Extraction nat_div_wf.
let rec nat_div_wf x b =
let s = lt_eq_lt_dec x b in
(match s with
| Inleft a -> (match a with
| Left -> Pair (O, x)
| Right -> Pair ((S O), O))
| Inright ->
let p = let y = sub x b in nat_div_wf y b in
let Pair (a, b0) = p in Pair ((S a), b0))
Mukesh Tiwari has marked this topic as resolved.
Paolo Giarrusso (Feb 04 2023 at 16:24):FWIW, all uses of lia/nia in Defined blocks should usually be wrapped by abstract; and if you're interested in extraction you probably want N not nat...
Mukesh Tiwari (Feb 04 2023 at 16:46):@Paolo Giarrusso Do you know where can I find this theorem, Theorem N_lt_eq_lt_dec : forall (x y : N),
{x < y} + {x = y} + {y < x}. in Coq library?
Paolo Giarrusso (Feb 04 2023 at 16:54):@Mukesh Tiwari https://gitlab.mpi-sws.org/iris/stdpp/-/blob/e04271e24ab89bc735321375fb85ed7e1f9f80e7/stdpp/lexico.v#L99-107
Notification Bot (Feb 05 2023 at 09:50):Dominique Larchey-Wendling has marked this topic as unresolved.

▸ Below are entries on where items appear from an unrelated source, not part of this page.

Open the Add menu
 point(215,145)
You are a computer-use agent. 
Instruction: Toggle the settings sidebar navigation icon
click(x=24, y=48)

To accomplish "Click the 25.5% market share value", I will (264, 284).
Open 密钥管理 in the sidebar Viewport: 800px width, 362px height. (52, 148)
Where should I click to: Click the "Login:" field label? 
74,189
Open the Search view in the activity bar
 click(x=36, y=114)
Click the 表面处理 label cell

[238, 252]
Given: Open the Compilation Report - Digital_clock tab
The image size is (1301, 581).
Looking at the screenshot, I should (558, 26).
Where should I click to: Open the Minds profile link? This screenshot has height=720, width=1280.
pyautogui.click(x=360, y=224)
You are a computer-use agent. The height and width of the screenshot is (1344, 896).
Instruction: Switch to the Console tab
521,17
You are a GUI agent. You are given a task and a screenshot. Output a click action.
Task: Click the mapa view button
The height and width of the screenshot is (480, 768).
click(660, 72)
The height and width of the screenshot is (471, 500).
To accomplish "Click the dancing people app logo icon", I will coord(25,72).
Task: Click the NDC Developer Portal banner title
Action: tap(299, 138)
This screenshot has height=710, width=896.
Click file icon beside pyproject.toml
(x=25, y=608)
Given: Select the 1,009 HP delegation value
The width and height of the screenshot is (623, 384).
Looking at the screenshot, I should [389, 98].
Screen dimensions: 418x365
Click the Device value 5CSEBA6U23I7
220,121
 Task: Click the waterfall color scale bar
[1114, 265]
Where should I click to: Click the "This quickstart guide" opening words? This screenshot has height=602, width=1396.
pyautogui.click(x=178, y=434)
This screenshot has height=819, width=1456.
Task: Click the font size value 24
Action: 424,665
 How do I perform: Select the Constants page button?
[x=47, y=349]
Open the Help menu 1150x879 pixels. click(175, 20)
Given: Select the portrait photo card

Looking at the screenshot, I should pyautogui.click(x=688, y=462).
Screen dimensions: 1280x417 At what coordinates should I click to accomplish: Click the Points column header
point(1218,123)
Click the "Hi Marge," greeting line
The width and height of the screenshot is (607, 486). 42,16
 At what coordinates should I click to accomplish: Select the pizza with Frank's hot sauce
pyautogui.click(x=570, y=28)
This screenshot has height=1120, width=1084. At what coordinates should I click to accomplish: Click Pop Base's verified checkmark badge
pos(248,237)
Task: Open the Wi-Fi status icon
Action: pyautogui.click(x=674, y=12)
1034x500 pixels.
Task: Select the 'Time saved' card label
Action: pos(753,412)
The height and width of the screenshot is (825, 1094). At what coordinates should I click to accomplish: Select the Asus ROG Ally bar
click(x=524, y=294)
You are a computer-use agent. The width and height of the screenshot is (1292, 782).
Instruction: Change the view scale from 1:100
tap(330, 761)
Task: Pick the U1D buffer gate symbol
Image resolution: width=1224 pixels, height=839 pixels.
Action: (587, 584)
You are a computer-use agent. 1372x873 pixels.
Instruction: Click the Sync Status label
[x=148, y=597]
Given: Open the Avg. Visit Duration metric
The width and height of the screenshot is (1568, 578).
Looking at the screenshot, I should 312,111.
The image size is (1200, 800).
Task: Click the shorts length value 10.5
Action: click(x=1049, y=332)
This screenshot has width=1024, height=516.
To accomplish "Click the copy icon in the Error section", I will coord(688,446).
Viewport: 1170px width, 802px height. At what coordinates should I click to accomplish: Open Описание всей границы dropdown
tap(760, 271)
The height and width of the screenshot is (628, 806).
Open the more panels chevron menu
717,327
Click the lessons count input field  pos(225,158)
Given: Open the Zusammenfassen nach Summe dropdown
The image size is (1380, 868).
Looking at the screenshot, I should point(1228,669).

Dominique Larchey-Wendling (Feb 05 2023 at 09:50):Hi @Mukesh Tiwari
Nowadays I usually use the following induction on _ _ as _ with measure _ tactic notation to do all the Acc fixpoint encoding for me in a uniform way. Best regards,
Require Import Arith Extraction Wellfounded Lia Utf8.
Section measure2_rect.
Variable (X Y : Type) (m : X → Y → nat) (P : X → Y → Type)
(HP : ∀x y, (∀ x' y', m x' y' < m x y → P x' y') → P x y).
Let m' '(x,y) := m x y.
Let Rwf : well_founded (λ p q, m' p < m' q).
Proof. apply wf_inverse_image, lt_wf. Qed.
Definition measure2_rect x y : P x y.
Proof.
generalize (Rwf (x,y)); revert x y.
refine (fix loop x y a {struct a} :=
HP x y (λ x' y' _, loop x' y' _)).
now apply Acc_inv with (1 := a).
Qed.
End measure2_rect.
Extraction Inline measure2_rect.
Tactic Notation "induction" "on" hyp(x) hyp(y) "as" ident(IH) "with" "measure" uconstr(f) :=
pattern x, y; revert x y; apply measure2_rect with (m := λ x y, f); intros x y IH.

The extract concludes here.